Teams of workers communicate through hand signals and head nods. Their synchronized choreography is passed down from generation to generation. The repetitive, dance-like movements captivate me.”
— Holly Lynton on photographing personal style in Avon, Mont.
“I mean, it takes an incredible talent to go on pointe in sandals.”
— Erik Carter on photographing Sean Bankhead
“When I entered the Delacorte Theater in Central Park, I saw a little cutout on the steps. When I looked closer, I saw little whiskers hanging out. I started shooting in hopes to lure out whatever might be back there.”
— Krista Schlueter on photographing the Public Theater’s gala
“Parking in front of my building is illegal after 7 a.m. and I was up early to move a borrowed car out of the tow zone. Zigzagging down the stairs on two hours sleep, I ran into a rising acrid fire stink and coughed. Worried for my sleeping cat, I hurried up and checked the neighbors’ doors for heat on my way down. All cool but the stink got stronger. My building opens half a flight below the sidewalk, so I heard the big heat humming before I saw the garbage truck alone on fire, 40 feet outside my door. The sky was morning, the street was still night and it ruined someone’s day for sure — but I’ll admit that it made mine.”
— Daniel Arnold on photographing a fire in New York City
“Walking in Bushwick with David Arquette felt familiar. In a bizarre twist of fate, we had accidentally met two days prior in a Crown Fried Chicken when I asked to take his picture without recognizing him.”
— Sinna Nasseri on photographing David Arquette
“Malcolm pulses with sincerity. I witness his experience as a runner — how it encourages an acute awareness of his body — in how he privileges sensation as a means to know anything. He carries a palpable gratitude for feeling.”
— Elliott Jerome Brown Jr. on photographing the artist Malcolm Peacock for our April series on Black healing
“While the rodeo, like all sports, has certain dress code requirements, it was interesting to see how people added flourishes that expressed a sense of individuality, whether it be through a belt buckle won at a previous rodeo or by matching the colors in a shirt to the wraps around their horses’ legs.”
— Eli Durst on photographing personal style in Waco, Texas
“One of the first videos of his I came across from Instagram was Colm ice skating nude on a frozen above ground pool set in the courtyard of an industrial building here in Brooklyn.

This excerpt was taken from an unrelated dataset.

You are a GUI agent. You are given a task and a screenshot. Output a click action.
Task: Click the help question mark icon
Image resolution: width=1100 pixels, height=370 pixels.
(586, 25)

I thought, ‘I love this guy. He likes to be naked as much as I do.’”
— Isak Tiner on photographing the artist Colm Dillane
“Everyone in New York knows that if you eat a hot dog while doing some kind of physical activity, it doesn’t count. It’s like eating McDonald’s at the airport: In certain emergency situations, junk food, with its complex chemical compositions, has no effect on your body.”

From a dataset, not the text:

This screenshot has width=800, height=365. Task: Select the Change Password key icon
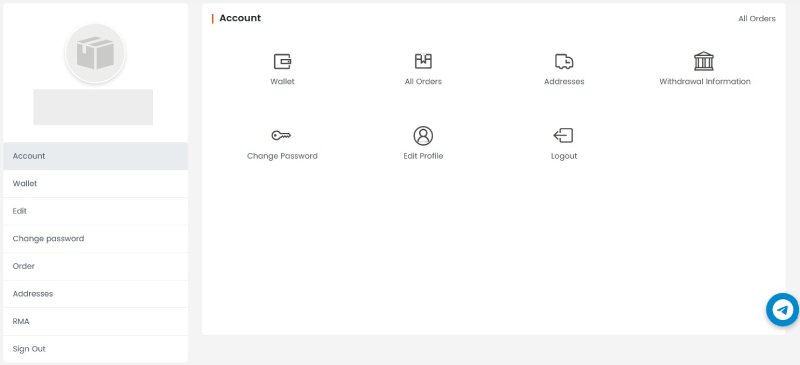(281, 135)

— Chris Maggio on photographing bike style in New York City
“One Sunday, I was passing this group a gas station, and for that brief moment, they were immersed in their prayer. As quickly as that photo was taken, the prayer was over, and the rest of the world continued.”
— Jake Michaels on photographing personal style in Los Angeles
“I was thankful for my seasick patch when Captain Jonathan told us that it was the most windy day of the year. When Ann steered us past the World Trade Center at a 35-degree-angle, I knew I was in good hands.”
— Heather Sten on photographing the actress Ann Dowd
“I like to capture real life, there is where the magic happens.”